THE PROBLEM –
Repeat exactly the lines from the start of the entries below through the line containing "Click the Insert". Omit the rest.

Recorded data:
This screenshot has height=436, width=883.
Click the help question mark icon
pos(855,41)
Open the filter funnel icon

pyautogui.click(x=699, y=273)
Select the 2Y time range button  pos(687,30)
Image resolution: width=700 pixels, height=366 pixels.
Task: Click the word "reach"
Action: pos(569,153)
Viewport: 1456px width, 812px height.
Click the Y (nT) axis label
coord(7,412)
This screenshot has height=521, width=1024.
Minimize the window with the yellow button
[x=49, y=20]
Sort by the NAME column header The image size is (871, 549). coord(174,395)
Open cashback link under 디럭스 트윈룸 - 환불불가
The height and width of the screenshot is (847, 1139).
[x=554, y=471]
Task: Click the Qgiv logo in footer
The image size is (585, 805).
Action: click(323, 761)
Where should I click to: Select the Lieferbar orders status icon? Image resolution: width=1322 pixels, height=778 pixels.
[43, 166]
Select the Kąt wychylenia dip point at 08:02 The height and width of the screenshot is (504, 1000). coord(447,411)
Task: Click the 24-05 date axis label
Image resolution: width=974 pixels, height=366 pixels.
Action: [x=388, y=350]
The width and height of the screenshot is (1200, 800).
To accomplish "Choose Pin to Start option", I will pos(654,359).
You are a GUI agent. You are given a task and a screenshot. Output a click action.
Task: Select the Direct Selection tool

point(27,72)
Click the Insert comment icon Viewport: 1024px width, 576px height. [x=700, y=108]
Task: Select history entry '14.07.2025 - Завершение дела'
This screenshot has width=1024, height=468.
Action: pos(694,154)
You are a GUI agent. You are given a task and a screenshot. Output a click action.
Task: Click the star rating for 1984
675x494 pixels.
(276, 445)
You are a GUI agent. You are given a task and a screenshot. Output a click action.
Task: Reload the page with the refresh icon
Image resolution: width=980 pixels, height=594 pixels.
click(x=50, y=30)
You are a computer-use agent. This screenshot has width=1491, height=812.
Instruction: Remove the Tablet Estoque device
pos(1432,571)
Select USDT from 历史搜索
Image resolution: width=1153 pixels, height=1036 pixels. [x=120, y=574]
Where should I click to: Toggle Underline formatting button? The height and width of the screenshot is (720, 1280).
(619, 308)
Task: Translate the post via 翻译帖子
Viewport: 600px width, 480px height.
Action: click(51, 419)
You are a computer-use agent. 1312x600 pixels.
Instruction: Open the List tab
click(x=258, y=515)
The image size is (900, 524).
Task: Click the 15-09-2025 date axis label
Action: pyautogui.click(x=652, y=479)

SOLVED PROBLEM –
This screenshot has height=436, width=883.
Click the help question mark icon
pos(855,41)
Open the filter funnel icon

pyautogui.click(x=699, y=273)
Select the 2Y time range button  pos(687,30)
Image resolution: width=700 pixels, height=366 pixels.
Task: Click the word "reach"
Action: pos(569,153)
Viewport: 1456px width, 812px height.
Click the Y (nT) axis label
coord(7,412)
This screenshot has height=521, width=1024.
Minimize the window with the yellow button
[x=49, y=20]
Sort by the NAME column header The image size is (871, 549). coord(174,395)
Open cashback link under 디럭스 트윈룸 - 환불불가
The height and width of the screenshot is (847, 1139).
[x=554, y=471]
Task: Click the Qgiv logo in footer
The image size is (585, 805).
Action: click(323, 761)
Where should I click to: Select the Lieferbar orders status icon? Image resolution: width=1322 pixels, height=778 pixels.
[43, 166]
Select the Kąt wychylenia dip point at 08:02 The height and width of the screenshot is (504, 1000). coord(447,411)
Task: Click the 24-05 date axis label
Image resolution: width=974 pixels, height=366 pixels.
Action: [x=388, y=350]
The width and height of the screenshot is (1200, 800).
To accomplish "Choose Pin to Start option", I will pos(654,359).
You are a GUI agent. You are given a task and a screenshot. Output a click action.
Task: Select the Direct Selection tool

point(27,72)
Click the Insert comment icon Viewport: 1024px width, 576px height. [x=700, y=108]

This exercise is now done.